Abiodun Akogun is a senior data scientist for the Enterprise Data Management and Analytics team at Christus Health. Prior to joining Christus Health, he was a senior consultant/data scientist at Verizon where he developed a space time model that accurately predicts utilization on telecom cell towers to within 5% accuracy. He is the head of Katy Data Analytics & Machine Learning (a meetup group with focus on use cases for machine learning and artificial intelligence). He likes using his analytical skills to teach math in his spare time and he also uses his spare time to give seminars on Big Data and Analytics. Some of his
projects involve building classification models, sentiment analysis on customer textual data to help identify patterns in customer data and building time series models to help forecast future trends in
organizational data. Abiodun holds a Master’s degree in Analytics from Texas A&M University, a Master’s degree in Electrical Engineering from Tennessee Technological University and a Bachelor’s degree (First Class Honors) in Electrical Engineering from Obafemi Awolowo University, Nigeria.
Apache Spark is a lightning-fast cluster computing technology, designed for fast computation. It is based on Hadoop MapReduce and it extends the MapReduce model to efficiently use it for more types of computations, which includes interactive queries and stream processing. The main feature of Spark is its in-memory cluster computing that increases the processing speed of an application.

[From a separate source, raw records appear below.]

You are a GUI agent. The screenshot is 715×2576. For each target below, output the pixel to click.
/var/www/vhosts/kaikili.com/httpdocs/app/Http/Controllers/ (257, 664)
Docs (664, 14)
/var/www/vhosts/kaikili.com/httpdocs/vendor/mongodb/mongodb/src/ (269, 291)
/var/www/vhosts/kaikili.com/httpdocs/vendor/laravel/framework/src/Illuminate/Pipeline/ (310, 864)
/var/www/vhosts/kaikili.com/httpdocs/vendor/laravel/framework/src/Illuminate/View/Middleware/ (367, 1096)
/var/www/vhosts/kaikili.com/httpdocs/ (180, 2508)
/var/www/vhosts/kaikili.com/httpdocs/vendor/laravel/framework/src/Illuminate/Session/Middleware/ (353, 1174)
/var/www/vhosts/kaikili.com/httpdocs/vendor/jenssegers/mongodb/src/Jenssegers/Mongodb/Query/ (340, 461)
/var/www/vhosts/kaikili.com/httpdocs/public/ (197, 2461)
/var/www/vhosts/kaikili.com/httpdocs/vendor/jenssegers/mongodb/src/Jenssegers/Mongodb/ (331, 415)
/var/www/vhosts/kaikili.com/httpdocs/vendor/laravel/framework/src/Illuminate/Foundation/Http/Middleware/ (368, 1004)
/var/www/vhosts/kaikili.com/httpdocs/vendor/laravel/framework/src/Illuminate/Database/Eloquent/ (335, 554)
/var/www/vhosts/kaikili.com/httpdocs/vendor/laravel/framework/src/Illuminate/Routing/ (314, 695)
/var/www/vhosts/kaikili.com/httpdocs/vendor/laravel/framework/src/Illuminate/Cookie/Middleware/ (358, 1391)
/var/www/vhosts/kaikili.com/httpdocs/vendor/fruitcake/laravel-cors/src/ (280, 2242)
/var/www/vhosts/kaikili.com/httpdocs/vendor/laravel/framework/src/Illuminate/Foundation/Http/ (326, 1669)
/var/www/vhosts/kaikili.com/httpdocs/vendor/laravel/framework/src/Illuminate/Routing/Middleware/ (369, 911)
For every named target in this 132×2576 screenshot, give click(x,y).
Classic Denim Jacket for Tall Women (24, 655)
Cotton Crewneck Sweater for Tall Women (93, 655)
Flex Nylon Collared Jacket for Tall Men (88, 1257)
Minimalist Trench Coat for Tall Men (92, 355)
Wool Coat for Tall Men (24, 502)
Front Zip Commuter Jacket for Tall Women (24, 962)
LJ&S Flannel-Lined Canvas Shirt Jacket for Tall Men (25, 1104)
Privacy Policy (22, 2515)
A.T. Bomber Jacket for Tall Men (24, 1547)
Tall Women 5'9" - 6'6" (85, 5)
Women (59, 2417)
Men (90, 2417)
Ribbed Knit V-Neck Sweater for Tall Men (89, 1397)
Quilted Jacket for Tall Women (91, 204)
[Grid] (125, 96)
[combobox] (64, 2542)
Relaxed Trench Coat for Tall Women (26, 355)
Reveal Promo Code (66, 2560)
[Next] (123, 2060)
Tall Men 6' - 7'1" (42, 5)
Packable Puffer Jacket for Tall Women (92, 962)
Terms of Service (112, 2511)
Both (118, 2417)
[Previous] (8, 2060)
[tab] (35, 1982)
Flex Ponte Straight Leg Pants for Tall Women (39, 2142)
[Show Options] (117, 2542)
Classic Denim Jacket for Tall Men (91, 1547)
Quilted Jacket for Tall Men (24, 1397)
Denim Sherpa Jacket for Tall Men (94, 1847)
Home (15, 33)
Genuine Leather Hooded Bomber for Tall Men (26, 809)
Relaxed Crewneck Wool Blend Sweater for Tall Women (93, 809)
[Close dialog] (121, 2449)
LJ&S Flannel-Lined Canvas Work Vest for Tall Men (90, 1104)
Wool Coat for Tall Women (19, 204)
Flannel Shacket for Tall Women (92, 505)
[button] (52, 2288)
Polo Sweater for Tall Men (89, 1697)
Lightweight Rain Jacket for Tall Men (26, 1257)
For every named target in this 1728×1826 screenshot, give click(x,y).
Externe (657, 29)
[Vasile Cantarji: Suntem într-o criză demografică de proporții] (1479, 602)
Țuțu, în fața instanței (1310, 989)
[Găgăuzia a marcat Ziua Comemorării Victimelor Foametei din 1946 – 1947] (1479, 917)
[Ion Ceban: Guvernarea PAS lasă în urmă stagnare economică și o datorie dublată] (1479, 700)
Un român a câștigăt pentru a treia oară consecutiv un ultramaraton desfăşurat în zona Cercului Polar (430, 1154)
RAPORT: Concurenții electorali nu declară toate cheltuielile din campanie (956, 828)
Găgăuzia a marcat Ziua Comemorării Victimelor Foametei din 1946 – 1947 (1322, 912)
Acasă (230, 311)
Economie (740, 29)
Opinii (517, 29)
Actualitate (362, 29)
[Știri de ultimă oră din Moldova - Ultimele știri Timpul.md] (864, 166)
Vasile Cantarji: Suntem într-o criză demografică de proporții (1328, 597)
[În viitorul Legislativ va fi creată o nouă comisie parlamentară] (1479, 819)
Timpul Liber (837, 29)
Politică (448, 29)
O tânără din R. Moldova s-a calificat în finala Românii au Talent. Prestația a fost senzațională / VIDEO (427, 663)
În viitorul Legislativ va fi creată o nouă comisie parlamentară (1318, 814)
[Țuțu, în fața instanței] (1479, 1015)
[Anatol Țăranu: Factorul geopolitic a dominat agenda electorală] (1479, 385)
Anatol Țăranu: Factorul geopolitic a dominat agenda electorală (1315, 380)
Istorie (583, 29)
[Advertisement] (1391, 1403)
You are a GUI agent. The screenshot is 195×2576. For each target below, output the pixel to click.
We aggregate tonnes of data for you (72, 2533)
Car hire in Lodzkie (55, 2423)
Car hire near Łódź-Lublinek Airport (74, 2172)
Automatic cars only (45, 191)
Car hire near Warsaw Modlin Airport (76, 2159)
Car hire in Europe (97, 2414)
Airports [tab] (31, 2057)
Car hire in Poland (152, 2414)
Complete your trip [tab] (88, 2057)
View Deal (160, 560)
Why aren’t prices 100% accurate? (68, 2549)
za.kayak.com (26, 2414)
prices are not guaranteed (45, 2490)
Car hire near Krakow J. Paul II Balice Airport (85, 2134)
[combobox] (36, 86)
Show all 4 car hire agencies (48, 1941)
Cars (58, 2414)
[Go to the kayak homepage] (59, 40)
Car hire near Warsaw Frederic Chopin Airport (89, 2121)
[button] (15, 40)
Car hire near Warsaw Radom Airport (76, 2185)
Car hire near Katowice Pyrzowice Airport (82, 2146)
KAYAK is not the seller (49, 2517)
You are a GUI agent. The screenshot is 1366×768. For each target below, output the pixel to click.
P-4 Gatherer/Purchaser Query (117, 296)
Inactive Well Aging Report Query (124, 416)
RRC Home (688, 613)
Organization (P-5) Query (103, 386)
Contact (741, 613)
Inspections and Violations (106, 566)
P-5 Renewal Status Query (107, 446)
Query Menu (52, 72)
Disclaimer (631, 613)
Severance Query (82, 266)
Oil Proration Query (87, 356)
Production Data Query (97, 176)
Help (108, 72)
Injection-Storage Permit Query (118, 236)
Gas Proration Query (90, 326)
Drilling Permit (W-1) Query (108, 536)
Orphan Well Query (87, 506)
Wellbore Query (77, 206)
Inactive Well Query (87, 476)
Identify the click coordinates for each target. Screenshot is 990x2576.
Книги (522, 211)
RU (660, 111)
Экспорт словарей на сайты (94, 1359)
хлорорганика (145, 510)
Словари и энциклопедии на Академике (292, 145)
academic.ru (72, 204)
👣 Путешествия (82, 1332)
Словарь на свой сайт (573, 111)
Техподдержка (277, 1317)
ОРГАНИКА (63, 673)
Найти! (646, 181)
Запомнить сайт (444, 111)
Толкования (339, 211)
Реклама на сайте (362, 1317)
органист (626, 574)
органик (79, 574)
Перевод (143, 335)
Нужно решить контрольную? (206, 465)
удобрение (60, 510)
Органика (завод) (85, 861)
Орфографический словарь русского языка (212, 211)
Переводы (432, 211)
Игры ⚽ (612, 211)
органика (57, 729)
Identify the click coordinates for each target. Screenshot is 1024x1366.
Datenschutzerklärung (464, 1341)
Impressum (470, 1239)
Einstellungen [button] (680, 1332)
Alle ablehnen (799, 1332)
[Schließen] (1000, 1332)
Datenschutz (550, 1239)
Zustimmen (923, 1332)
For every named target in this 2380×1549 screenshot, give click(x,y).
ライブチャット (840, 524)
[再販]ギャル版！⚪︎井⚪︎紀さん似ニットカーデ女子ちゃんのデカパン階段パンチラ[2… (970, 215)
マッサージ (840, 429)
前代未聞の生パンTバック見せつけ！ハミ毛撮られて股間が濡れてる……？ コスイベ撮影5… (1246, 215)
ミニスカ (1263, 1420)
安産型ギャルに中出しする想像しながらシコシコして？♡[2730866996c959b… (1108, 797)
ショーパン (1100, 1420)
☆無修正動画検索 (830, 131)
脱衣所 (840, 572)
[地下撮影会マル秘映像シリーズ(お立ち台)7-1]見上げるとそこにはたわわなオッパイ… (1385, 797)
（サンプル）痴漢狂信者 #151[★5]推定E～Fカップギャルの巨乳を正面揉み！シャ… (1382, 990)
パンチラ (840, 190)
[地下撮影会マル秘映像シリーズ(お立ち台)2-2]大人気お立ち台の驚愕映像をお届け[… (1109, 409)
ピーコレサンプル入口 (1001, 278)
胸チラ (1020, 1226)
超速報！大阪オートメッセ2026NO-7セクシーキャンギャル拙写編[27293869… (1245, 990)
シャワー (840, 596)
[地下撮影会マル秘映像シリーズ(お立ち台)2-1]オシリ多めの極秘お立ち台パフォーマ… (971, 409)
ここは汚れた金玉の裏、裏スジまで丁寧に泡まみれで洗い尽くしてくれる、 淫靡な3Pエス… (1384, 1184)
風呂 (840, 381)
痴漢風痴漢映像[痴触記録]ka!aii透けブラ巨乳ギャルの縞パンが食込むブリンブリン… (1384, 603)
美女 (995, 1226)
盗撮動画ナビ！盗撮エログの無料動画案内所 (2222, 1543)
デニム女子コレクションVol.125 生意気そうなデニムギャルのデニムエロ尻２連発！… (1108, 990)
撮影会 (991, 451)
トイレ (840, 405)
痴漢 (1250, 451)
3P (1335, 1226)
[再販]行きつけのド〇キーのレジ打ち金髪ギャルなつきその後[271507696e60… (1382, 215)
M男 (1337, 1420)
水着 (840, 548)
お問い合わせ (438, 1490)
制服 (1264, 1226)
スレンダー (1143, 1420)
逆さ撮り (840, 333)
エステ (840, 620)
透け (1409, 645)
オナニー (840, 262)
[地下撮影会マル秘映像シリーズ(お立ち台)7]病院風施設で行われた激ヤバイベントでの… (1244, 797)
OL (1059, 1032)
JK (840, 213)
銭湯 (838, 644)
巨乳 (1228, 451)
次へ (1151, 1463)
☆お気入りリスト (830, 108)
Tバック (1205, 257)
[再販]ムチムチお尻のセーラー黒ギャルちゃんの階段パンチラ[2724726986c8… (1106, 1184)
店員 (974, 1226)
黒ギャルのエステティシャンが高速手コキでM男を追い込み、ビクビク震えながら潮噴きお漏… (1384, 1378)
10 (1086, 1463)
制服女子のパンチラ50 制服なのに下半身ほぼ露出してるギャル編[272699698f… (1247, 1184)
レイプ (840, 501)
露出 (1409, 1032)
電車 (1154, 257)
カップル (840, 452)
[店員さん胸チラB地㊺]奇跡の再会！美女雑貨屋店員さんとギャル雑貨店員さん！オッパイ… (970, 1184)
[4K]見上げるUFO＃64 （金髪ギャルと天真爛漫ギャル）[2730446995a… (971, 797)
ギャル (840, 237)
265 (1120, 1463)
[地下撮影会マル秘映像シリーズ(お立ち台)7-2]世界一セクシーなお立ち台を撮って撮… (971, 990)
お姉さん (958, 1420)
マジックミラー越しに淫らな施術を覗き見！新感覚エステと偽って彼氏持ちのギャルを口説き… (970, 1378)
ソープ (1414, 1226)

Spark is designed to cover a wide range of workloads such as batch applications, iterative algorithms, interactive queries and streaming. Apart from supporting all these workloads in a respective system, it reduces the management burden of maintaining separate tools.
In this talk, we will explore some analytics features of Apache Spark. We will cover the components of spark and will work on a demo using spark to read in a dataset, perform some exploration on the data using Spark and explore some Spark SQL features.